2. "I need to put food in my survival kit." This one is interesting because I'm pretty sure I love food just as much as the next guy. So yes, you should bring as much food, if not more than you anticipate needing on your trip. However, you don't need to put it in your survival kit. Why not? An important rule to remember is the Rule of 3's. You can survival 3 minutes without air, 3 days without water, and 3 weeks without food. Water is one of the four survival pillars, not food. Sure, bring an extra pack of sausages or one extra freeze-dried meal, just in case just save yourself the energy and don't put it them in your survival kit.
3. "One of the biggest threats against me is animals that could eat me." We teach a lot of inner-city youth in Denver and Colorado Springs outdoor survival. This is the number one response we get when we ask them what they think the biggest threats are in the outdoors. Here in Colorado, we do not have Brown or Grizzly Bears nor do we have wolves so the answer is a bit different depending on where you are in the world. However, generally speaking, animals are not a threat. Always keep your distance from wild animals no matter what the situation is and understand what threats you should be concerned about. These include sudden changes in weather, lightning, hypothermia and even hyperthermia which is essentially your body overheating from being too high in elevation and too hot.
4. "I will never get lost." I know this one well because I used to say it. I used to hear people tell me this all the time, that it is easy to get lost and being from Colorado and having some experience fishing high country lakes with tall peaks around I always thought, how can you get lost with such substantial landmarks all around you. Until, one day, while trying to find a remote, unnamed, high alpine lake in the Gore Range in Eagles Nest Wilderness in Colorado we were sure we were 100% convinced we were on the path to the lake, then next thing we knew it we were above treeline and there was no lake. Where is the lake? Maybe it is an old map? There is obviously something different about the terrain compared to the map. Wait, shoot, we are lost! This wrong turn we took ended up costing us over 5 hours of fishing time as we had to hump over a ridge to find the real lake after we were able to orient ourselves.

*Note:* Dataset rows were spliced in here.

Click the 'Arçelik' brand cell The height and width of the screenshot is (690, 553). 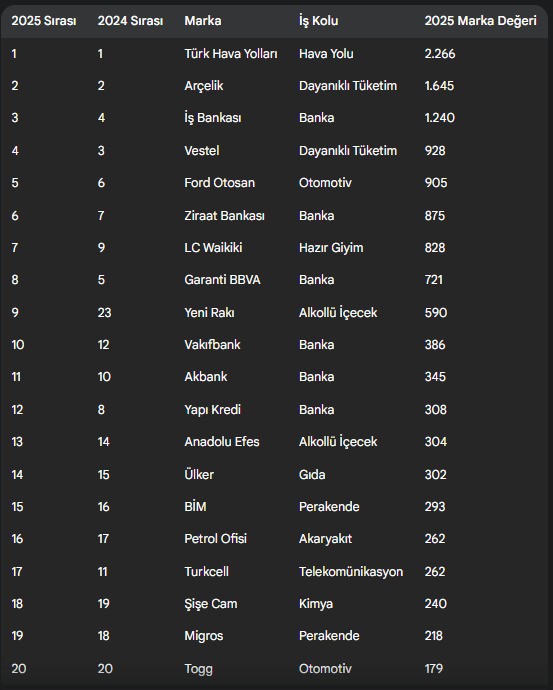(x=204, y=86)
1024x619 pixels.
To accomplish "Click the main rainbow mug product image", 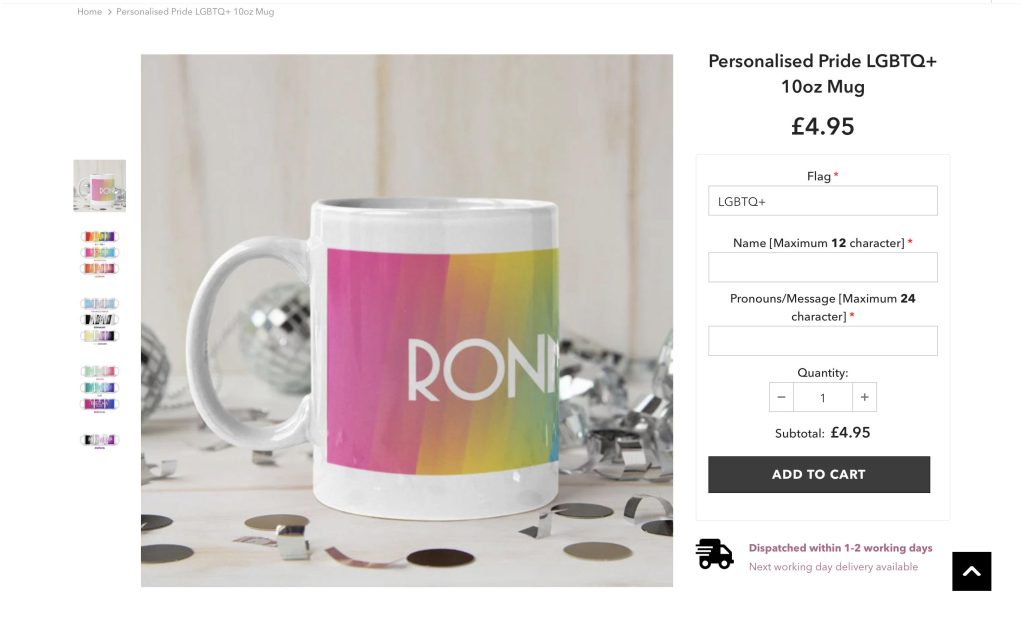I will [x=406, y=320].
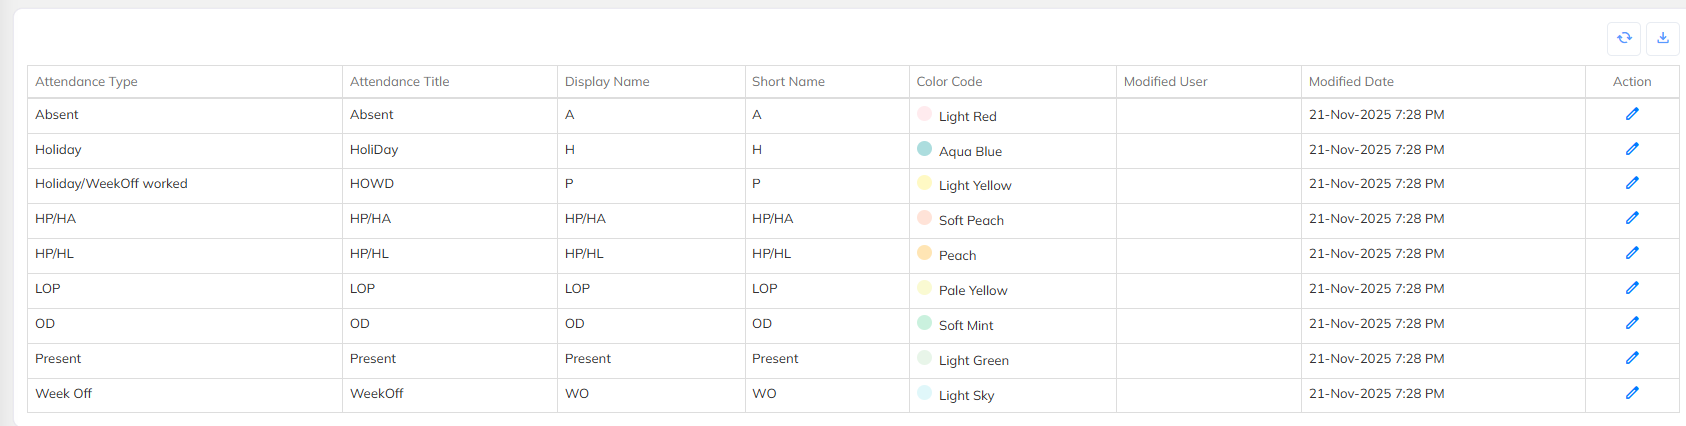Select the Soft Mint color swatch
Image resolution: width=1686 pixels, height=426 pixels.
[925, 323]
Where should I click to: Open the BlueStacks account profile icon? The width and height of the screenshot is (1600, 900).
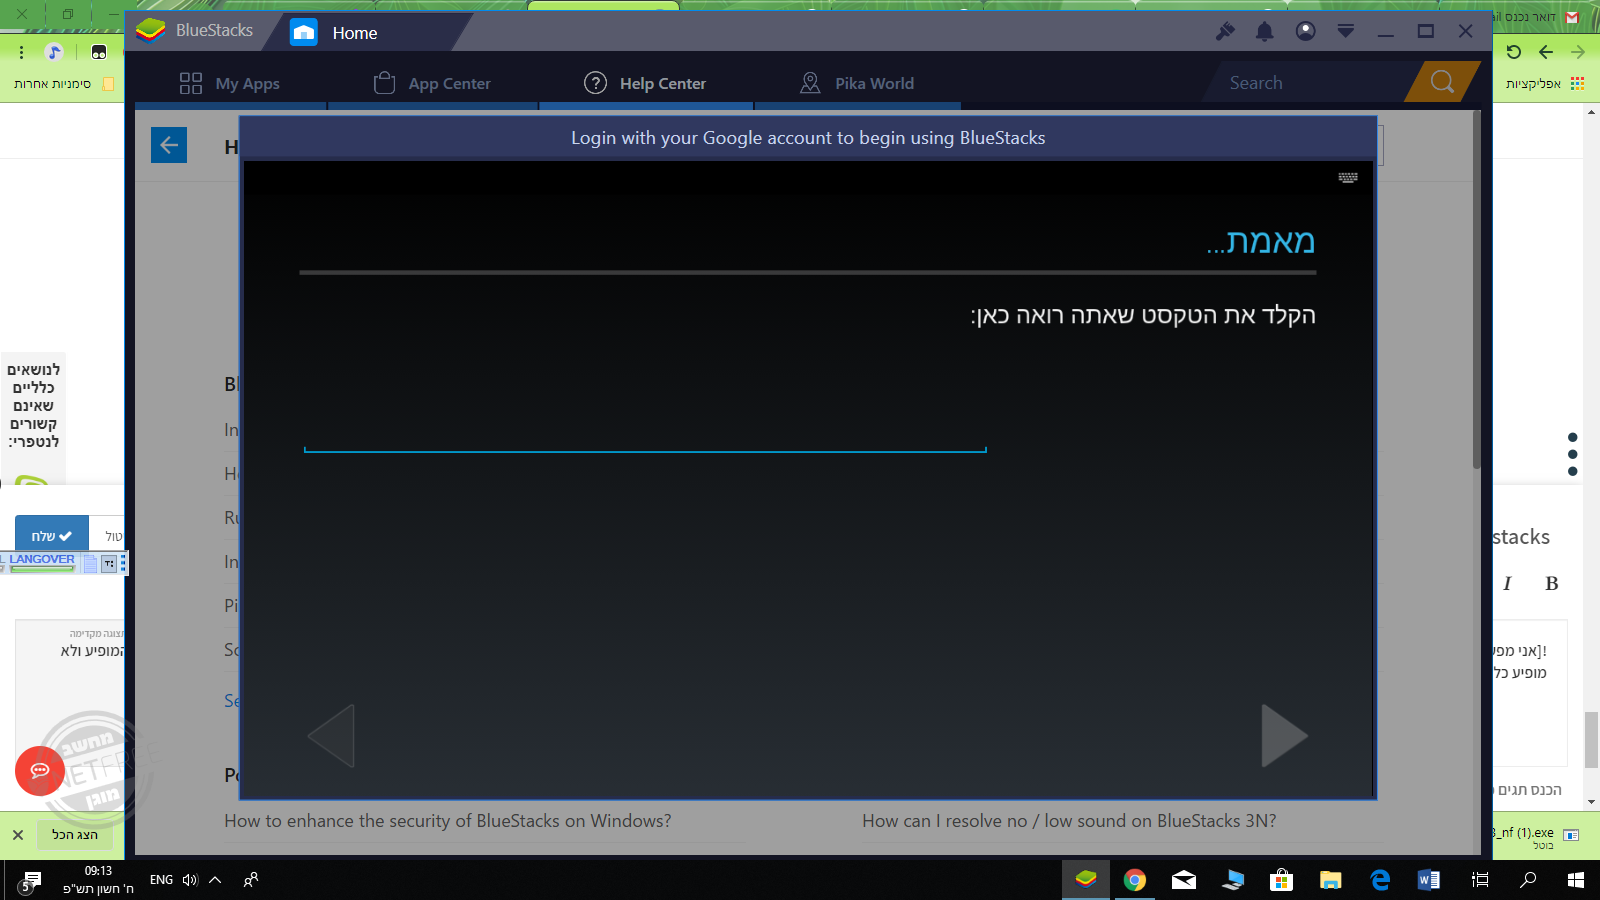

This same thing has happened to me numerous times where you think you are one place then all of the sudden it is different and you are lost. When this happens, it's late, and you need to protect yourself, keep warm and dry and avoid the risk of dying.
5. "Primitive and tactical survival apply to me" This one is the fault of modern day media, literature, and over-dramatization of survival on broadcast television. Beware, when you search the internet for survival information. A lot of the information out there is focused on primitive and tactical survival. Bushcraft is also known as primitive and it simply should not be considered as a viable survival technique for the everyday outdoor person. Same case with tactical or military survival. TV programs portray some pretty incredible things that simply shouldn't be considered as skills to really keep you alive. For example, building a spear to acquire food is not nearly important as simply sheltering yourself immediately if you find yourself in a harsh change in weather or stuck outside lost in the woods for the night.